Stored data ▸
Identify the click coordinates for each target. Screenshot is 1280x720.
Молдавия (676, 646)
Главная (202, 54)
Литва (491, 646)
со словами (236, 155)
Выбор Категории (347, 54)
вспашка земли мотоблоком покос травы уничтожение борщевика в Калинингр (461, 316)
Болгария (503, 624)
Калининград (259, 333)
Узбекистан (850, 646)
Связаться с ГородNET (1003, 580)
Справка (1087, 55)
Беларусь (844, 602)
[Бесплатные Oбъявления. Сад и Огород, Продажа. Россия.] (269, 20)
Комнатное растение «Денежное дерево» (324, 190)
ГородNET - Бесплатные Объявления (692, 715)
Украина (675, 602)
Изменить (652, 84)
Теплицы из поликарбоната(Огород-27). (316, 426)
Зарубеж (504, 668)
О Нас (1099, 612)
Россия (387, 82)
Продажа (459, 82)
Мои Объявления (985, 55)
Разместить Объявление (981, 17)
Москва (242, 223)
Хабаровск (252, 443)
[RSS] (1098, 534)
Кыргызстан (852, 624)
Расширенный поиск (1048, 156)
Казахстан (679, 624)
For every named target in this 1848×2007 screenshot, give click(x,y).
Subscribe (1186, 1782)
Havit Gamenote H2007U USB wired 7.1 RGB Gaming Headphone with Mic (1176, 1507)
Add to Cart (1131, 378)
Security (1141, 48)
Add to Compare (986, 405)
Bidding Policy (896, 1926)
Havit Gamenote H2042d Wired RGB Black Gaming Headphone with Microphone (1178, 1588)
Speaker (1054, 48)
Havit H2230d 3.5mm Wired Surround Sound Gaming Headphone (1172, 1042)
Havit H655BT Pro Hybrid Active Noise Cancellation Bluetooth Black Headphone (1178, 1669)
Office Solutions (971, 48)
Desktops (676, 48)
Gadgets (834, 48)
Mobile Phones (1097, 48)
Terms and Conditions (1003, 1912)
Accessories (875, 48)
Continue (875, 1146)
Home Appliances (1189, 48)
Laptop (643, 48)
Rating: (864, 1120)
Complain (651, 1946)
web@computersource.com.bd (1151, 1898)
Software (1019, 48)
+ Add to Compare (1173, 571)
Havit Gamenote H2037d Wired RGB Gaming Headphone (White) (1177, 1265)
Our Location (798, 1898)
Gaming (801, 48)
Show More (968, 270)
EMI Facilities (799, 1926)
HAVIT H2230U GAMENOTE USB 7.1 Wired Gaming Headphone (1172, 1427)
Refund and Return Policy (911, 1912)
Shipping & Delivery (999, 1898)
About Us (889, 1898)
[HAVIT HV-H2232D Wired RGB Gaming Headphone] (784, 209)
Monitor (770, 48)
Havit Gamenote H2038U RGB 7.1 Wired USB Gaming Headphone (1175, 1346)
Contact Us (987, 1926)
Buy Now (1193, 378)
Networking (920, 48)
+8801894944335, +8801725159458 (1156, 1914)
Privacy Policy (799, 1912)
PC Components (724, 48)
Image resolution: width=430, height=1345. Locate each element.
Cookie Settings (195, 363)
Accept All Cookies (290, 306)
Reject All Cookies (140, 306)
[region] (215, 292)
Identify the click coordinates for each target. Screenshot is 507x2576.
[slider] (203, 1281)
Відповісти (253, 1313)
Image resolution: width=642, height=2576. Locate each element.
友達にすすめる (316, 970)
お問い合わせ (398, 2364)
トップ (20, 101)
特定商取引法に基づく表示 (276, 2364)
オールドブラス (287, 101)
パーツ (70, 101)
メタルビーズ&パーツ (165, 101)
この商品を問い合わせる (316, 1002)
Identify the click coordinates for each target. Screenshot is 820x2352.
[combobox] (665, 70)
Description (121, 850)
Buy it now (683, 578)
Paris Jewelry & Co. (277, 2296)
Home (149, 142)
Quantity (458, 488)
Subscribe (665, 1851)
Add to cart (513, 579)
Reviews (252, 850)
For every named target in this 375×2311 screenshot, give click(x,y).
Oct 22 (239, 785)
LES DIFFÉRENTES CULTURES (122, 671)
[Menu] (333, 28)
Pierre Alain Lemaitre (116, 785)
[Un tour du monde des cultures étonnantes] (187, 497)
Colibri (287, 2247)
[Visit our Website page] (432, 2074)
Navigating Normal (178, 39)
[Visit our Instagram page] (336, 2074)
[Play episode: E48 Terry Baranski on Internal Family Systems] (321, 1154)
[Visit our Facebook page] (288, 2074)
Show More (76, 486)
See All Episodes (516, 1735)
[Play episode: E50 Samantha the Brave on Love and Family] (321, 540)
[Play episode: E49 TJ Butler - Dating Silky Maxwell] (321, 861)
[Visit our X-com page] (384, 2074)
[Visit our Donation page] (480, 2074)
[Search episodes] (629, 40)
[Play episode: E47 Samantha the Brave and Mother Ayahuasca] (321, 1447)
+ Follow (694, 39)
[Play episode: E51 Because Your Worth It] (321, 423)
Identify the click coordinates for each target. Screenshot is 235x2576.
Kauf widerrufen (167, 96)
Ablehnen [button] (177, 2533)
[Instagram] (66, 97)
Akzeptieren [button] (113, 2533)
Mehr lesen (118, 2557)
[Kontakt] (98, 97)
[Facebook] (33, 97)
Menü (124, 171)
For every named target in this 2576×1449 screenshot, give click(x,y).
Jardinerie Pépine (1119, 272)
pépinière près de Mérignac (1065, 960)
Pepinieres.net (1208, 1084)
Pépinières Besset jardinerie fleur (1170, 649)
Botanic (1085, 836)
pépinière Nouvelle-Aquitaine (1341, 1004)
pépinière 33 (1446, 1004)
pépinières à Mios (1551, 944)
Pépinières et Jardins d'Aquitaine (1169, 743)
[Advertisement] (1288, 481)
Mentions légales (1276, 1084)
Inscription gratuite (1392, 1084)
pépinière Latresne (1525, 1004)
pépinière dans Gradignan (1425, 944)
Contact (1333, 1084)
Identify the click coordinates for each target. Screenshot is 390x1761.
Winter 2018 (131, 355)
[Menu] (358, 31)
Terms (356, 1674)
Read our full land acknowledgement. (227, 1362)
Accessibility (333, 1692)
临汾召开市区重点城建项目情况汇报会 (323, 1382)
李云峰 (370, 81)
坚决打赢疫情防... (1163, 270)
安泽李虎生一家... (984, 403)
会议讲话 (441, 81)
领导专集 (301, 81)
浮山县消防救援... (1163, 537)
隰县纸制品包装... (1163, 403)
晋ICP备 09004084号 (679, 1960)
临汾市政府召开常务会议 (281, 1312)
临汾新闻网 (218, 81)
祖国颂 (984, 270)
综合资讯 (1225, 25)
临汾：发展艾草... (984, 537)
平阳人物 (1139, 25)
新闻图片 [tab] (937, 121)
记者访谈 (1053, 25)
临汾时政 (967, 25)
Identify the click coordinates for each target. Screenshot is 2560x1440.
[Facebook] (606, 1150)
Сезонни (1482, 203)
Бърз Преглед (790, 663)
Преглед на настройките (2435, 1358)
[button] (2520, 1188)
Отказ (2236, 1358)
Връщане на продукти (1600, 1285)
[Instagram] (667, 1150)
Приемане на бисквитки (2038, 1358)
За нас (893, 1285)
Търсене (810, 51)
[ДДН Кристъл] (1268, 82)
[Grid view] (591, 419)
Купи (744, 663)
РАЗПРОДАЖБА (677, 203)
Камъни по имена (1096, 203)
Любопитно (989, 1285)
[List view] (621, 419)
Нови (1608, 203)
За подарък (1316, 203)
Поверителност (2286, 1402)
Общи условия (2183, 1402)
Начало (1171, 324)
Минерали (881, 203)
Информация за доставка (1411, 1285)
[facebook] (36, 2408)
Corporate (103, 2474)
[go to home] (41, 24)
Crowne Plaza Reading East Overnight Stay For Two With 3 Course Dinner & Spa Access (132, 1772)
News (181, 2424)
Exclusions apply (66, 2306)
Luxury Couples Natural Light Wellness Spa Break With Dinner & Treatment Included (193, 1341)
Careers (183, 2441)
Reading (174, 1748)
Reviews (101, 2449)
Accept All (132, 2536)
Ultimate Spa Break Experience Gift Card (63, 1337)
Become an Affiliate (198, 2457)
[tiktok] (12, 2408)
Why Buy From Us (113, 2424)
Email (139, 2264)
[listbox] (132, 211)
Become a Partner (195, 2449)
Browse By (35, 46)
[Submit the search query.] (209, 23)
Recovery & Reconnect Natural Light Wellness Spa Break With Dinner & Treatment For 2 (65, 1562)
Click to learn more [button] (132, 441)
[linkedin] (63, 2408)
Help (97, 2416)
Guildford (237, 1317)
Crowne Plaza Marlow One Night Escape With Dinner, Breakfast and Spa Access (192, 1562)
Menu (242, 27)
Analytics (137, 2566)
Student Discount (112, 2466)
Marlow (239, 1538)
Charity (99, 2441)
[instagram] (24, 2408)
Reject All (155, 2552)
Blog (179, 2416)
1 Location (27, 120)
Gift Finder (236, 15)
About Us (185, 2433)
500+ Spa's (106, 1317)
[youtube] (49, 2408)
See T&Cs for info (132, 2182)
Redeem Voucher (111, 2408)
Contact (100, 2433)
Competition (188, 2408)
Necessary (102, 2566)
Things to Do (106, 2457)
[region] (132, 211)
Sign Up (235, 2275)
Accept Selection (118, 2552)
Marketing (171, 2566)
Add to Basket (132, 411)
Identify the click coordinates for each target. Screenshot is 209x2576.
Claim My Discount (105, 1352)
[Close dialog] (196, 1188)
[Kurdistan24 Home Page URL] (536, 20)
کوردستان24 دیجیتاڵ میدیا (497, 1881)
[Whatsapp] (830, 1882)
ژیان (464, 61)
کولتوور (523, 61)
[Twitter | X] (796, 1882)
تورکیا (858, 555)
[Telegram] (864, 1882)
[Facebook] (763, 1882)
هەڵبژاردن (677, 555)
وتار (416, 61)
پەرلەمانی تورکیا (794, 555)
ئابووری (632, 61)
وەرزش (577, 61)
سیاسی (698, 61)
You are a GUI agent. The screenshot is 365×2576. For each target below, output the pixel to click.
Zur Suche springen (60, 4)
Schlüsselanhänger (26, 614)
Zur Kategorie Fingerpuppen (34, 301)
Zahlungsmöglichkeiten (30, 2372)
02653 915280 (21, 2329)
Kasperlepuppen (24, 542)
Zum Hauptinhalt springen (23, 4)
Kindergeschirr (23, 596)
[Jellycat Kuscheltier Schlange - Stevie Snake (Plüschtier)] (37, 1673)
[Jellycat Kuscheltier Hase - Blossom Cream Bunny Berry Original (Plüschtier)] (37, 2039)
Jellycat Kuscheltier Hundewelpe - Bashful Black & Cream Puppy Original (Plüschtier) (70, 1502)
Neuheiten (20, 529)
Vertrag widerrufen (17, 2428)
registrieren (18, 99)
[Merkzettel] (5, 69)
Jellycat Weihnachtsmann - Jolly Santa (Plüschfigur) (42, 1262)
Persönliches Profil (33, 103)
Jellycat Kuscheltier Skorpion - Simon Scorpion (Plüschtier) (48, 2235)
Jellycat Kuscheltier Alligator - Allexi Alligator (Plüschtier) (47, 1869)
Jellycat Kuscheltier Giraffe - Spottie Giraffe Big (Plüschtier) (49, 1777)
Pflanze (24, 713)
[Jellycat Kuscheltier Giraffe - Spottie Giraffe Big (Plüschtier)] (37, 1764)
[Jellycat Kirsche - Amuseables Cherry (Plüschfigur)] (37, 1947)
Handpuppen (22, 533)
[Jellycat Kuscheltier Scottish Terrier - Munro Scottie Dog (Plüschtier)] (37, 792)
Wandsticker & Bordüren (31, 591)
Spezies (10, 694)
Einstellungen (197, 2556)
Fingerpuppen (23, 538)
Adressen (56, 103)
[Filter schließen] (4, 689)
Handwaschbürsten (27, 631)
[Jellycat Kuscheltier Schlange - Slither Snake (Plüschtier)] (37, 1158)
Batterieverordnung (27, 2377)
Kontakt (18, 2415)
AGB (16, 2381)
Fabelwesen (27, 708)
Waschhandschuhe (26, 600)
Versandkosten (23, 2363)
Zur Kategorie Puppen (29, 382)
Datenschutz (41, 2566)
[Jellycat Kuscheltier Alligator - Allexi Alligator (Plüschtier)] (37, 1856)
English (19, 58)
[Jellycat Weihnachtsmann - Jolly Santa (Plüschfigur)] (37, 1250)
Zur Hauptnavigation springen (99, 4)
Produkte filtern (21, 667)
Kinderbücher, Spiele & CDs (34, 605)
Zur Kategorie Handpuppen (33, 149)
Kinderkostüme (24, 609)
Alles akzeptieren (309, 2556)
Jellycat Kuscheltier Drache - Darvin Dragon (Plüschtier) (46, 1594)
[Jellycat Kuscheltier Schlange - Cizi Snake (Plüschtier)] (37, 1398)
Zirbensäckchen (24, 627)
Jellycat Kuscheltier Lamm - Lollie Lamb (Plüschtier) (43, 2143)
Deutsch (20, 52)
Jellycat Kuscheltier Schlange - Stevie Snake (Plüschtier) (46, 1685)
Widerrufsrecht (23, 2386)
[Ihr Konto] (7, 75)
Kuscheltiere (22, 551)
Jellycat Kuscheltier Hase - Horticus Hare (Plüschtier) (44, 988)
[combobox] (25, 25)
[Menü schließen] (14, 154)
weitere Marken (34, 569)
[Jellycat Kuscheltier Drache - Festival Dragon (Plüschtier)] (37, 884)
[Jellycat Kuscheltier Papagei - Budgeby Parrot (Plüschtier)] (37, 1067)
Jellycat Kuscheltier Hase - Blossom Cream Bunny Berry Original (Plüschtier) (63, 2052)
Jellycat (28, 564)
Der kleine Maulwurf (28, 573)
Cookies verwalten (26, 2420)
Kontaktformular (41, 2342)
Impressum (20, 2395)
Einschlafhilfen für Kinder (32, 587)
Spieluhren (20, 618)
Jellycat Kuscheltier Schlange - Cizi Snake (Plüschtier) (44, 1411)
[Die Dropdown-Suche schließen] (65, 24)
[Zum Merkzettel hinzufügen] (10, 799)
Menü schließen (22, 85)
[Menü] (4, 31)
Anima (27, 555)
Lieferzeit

Problem to work on ▸ Give back, word for word, only the lines above from the line holding "Adressen (56, 103)" to the line holding "Jellycat Kuscheltier Drache - Darvin", both included.

Your solution ▸
Adressen (56, 103)
[Filter schließen] (4, 689)
Handwaschbürsten (27, 631)
[Jellycat Kuscheltier Schlange - Slither Snake (Plüschtier)] (37, 1158)
Batterieverordnung (27, 2377)
Kontakt (18, 2415)
AGB (16, 2381)
Fabelwesen (27, 708)
Waschhandschuhe (26, 600)
Versandkosten (23, 2363)
Zur Kategorie Puppen (29, 382)
Datenschutz (41, 2566)
[Jellycat Kuscheltier Alligator - Allexi Alligator (Plüschtier)] (37, 1856)
English (19, 58)
[Jellycat Weihnachtsmann - Jolly Santa (Plüschfigur)] (37, 1250)
Zur Hauptnavigation springen (99, 4)
Produkte filtern (21, 667)
Kinderbücher, Spiele & CDs (34, 605)
Zur Kategorie Handpuppen (33, 149)
Kinderkostüme (24, 609)
Alles akzeptieren (309, 2556)
Jellycat Kuscheltier Drache - Darvin Dragon (Plüschtier) (46, 1594)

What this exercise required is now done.